Migraine’s Negative Impact on the Support System – Part 1

In this two-part series, we discuss ways that migraine challenges our relationships, while illustrating why a strong support system is key for those who have this disease.

How migraine decimates the support system

While we all wish we had the strongest support system in the world, comprised of compassionate friends and family just waiting in the wings to swoop in and provide tender love and care and logistical support at the drop of a hat, few of us do. Migraines have a way of testing even the strongest of ties.

Pulling focus inward

Relationships are a two-way street. Creating and maintaining compassionate relationships takes time and energy, after all – two things people with migraine have very little to spare. Making and keeping healthy connections with people means staying in touch about each other’s lives. Ideally, it means spending time together on a regular basis. People battling chronic migraine have a challenging time staying in consistent touch. When fighting off an attack, we must pull our focus tightly around us, like a blanket.

In some ways, migraine forces us to be a bit self-centered. A migraine attack demands an immense amount of attention. We use every resource we have to respond to the onslaught of symptoms including nausea, vomiting, severe pain, lack of ability to speak, extreme sensitivity to light, sound and smells – just to name a few. Any assertion of energy in an outward direction can literally make the pain worse. The idea of reaching out to a friend or family member to see how his or her day is going is the last thing we can consider when we are vomiting and writhing around in our beds.

Afraid of letting others down

When we do make the effort to have friendships, feelings of guilt often follow. If we make plans – we often have to cancel – which can mean letting loved ones down. The normal joyous exchange which exists between friends that includes support, camaraderie, and fun times can, for migraineurs, lead to dread and anxiety due to frequent worry over not being able to come through for those we care most about.


The easy answer for many becomes to self-isolate. We grow tired of letting people down so we stop reaching out and trying. For some, the choice is made for them. Friends and family stop calling or coming over. Like a garden with no water or sun, relationships die off when they are left unattended. In many cases, people simply don’t understand the serious and comprehensive nature of migraine. If a migraineur repeatedly cancels or barely ever checks in or follows up, the friend can take it personally, not realizing that it is the disease at work, not the person.

Taking stock

A harsh wake up call for many migraineurs is when we realize that our support system has dwindled down to nothing. There’s no one to call when we’re feeling down- no one to ask for a favor when we need one. And migraineurs often do need help. We need logistical support when we can’t meet our responsibilities. We need a ride to the ER. And perhaps most of all, we need emotional support.
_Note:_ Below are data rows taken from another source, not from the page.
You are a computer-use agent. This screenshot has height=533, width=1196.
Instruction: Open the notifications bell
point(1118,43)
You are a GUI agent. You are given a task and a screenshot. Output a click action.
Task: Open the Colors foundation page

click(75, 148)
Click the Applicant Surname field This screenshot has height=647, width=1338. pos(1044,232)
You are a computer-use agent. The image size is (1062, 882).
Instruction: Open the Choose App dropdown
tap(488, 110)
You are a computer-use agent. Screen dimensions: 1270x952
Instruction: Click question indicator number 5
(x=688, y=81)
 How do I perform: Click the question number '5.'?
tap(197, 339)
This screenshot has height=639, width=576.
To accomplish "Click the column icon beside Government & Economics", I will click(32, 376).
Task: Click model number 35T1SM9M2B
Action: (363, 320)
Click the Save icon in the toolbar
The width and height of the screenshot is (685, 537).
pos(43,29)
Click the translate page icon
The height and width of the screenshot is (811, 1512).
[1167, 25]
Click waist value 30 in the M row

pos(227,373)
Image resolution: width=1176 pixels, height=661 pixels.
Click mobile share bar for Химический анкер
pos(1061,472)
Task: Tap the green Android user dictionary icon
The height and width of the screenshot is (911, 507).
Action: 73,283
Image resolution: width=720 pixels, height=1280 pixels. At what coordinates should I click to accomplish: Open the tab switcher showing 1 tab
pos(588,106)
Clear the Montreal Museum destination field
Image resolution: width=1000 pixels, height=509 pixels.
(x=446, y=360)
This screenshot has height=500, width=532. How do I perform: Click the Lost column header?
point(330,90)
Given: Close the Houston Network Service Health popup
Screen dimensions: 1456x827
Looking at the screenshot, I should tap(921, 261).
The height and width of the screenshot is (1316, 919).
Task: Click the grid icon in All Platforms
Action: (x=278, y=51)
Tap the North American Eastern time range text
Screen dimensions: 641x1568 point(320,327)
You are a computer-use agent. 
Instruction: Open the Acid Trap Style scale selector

Because migraine is so isolating and because depression is a frequent comorbid condition– it’s important that we have a strong support system.

So then how do we, as migraineurs, reap the benefits of a healthy support system when we cannot consistently nourish our friendships?

In part two, we’ll share some strategies for building and strengthening our network of friends and family and invite you to give your ideas on the topic so that we can learn from each other. Stay tuned!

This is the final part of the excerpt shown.